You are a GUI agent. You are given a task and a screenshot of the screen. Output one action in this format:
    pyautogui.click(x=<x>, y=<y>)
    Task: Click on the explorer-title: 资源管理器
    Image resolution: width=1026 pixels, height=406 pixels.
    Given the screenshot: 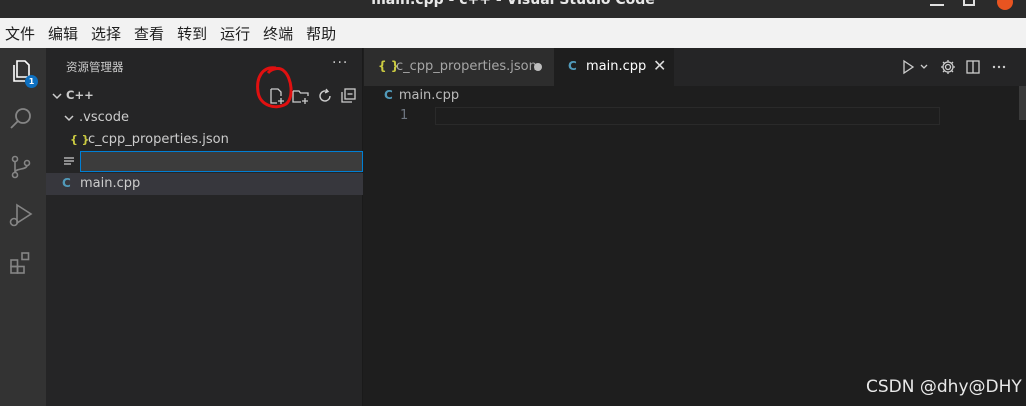 What is the action you would take?
    pyautogui.click(x=95, y=67)
    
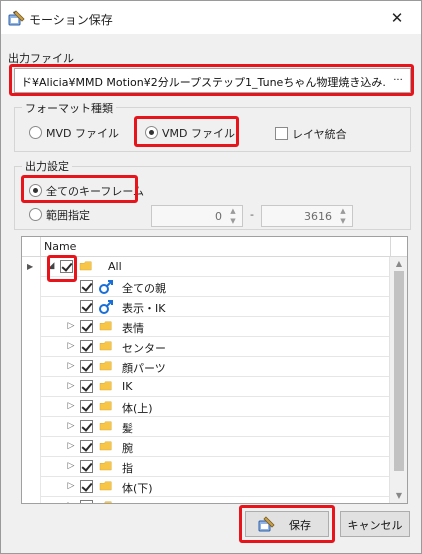 The height and width of the screenshot is (554, 422). Describe the element at coordinates (207, 387) in the screenshot. I see `tree-row: ▷ IK` at that location.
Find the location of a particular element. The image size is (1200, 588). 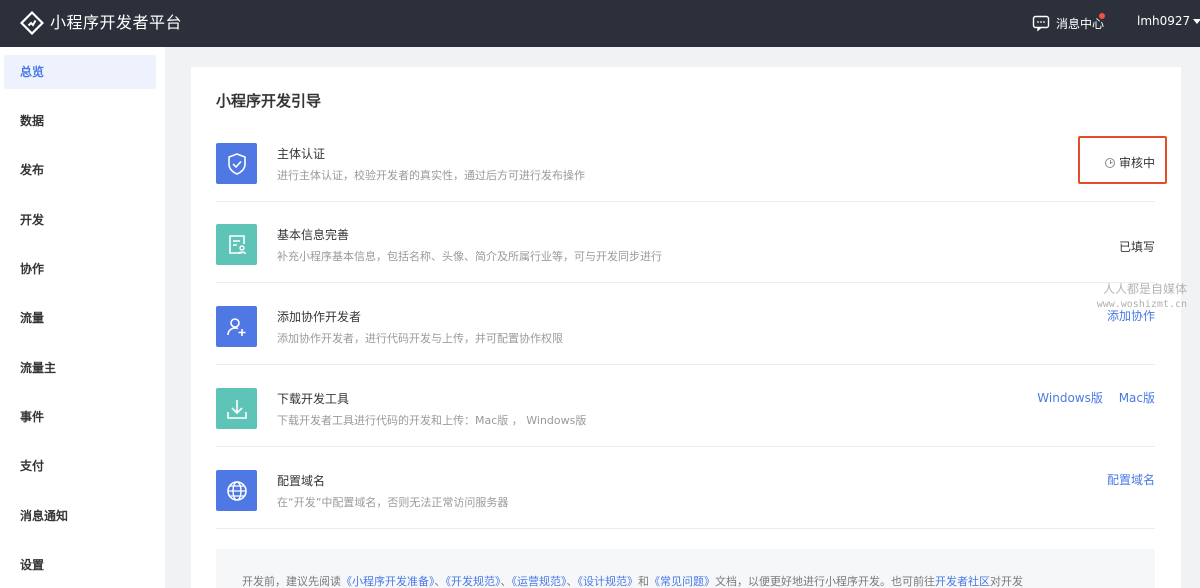

notice-text: 开发前，建议先阅读 is located at coordinates (292, 582).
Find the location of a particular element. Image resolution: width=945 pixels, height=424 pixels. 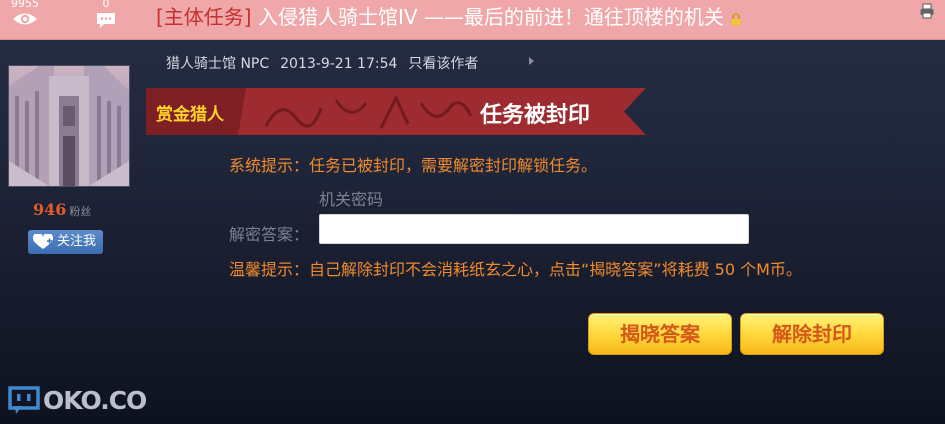

chevron-right-icon is located at coordinates (532, 61).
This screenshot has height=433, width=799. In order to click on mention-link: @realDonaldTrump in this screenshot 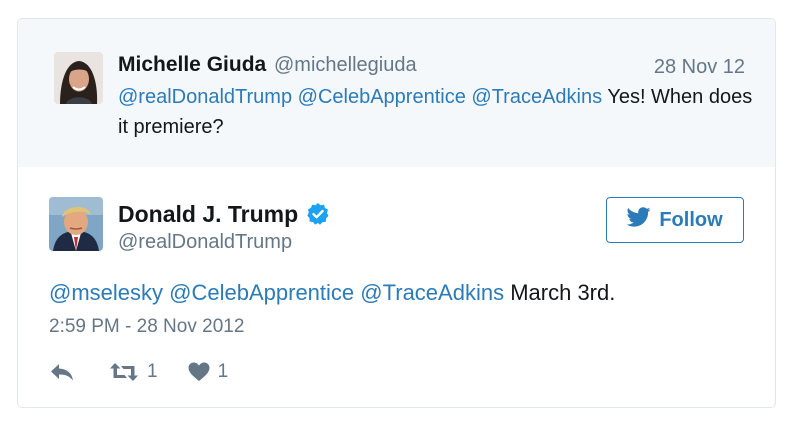, I will do `click(205, 97)`.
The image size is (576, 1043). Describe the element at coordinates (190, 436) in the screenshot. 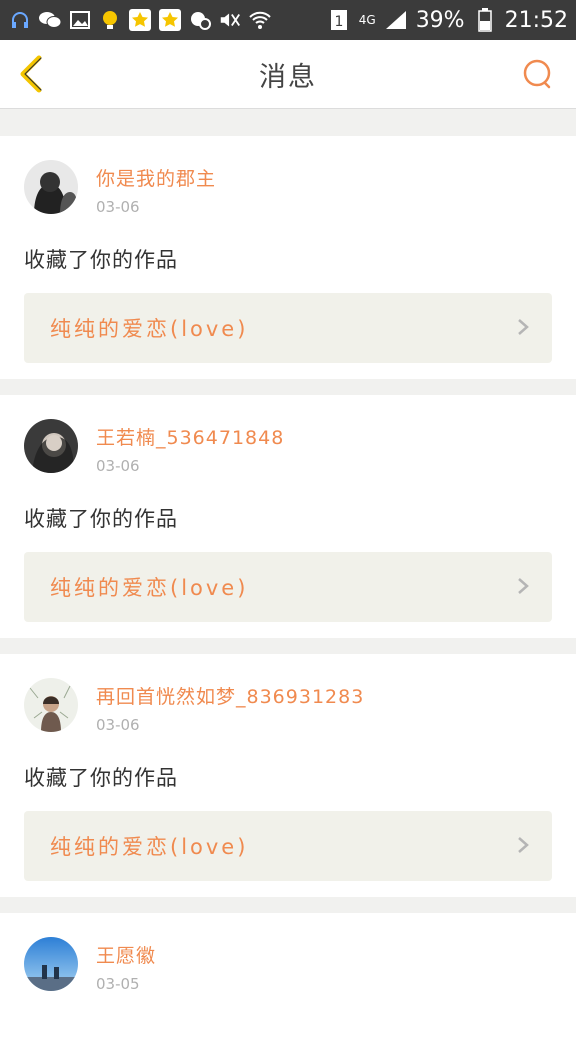

I see `username: 王若楠_536471848` at that location.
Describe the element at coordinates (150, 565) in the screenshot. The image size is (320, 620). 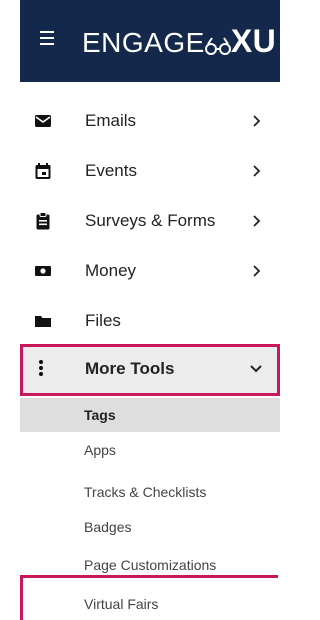
I see `submenu-item-label: Page Customizations` at that location.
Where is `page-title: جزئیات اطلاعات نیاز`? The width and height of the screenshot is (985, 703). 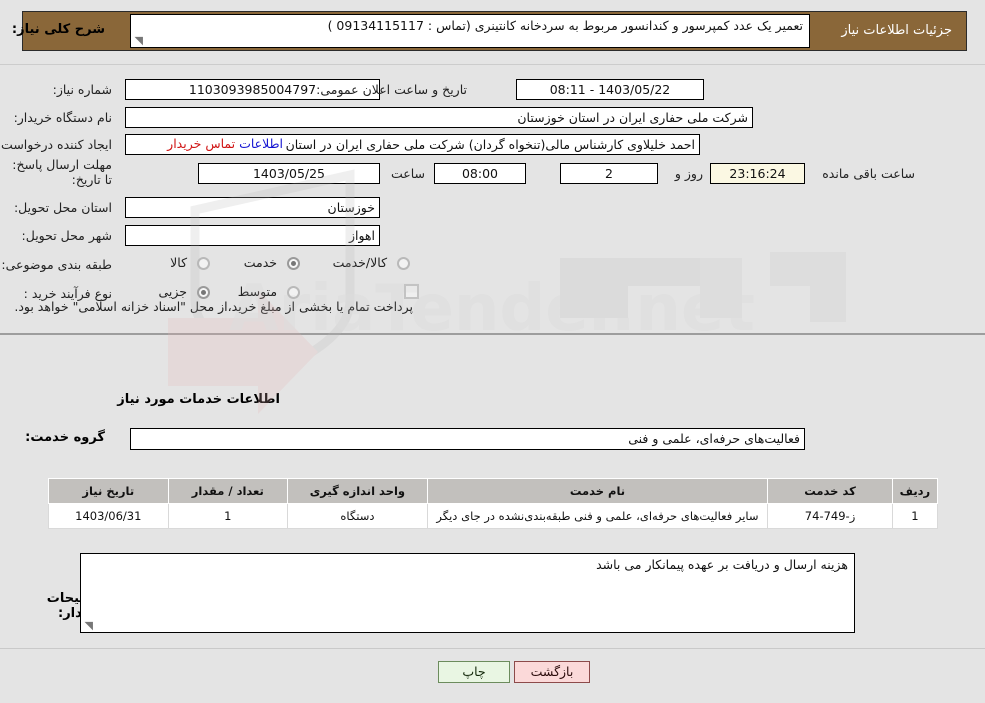
page-title: جزئیات اطلاعات نیاز is located at coordinates (896, 30).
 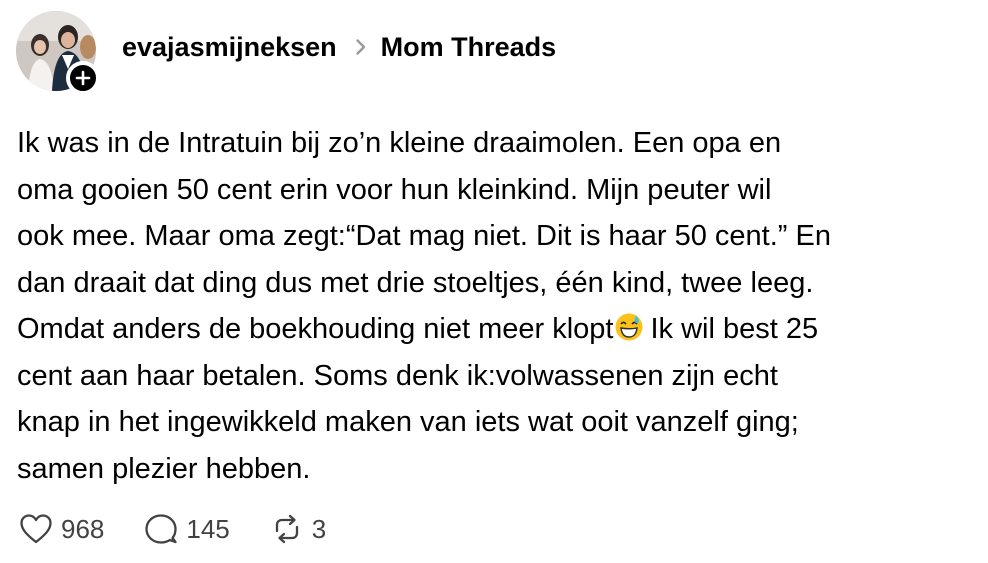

_Exercise_: Rewrite the data from the line containing "The image size is (576, 1043)." through the end of the data as a JSON list of strings, one per line, omitting blank lines and leaving out the pictures.

_Answer space_:
[
  "The image size is (576, 1043). Describe the element at coordinates (190, 436) in the screenshot. ",
  "I see `username: 王若楠_536471848` at that location.",
  "Describe the element at coordinates (150, 565) in the screenshot. The image size is (320, 620). ",
  "I see `submenu-item-label: Page Customizations` at that location.",
  "Where is `page-title: جزئیات اطلاعات نیاز`? The width and height of the screenshot is (985, 703). ",
  "page-title: جزئیات اطلاعات نیاز is located at coordinates (896, 30)."
]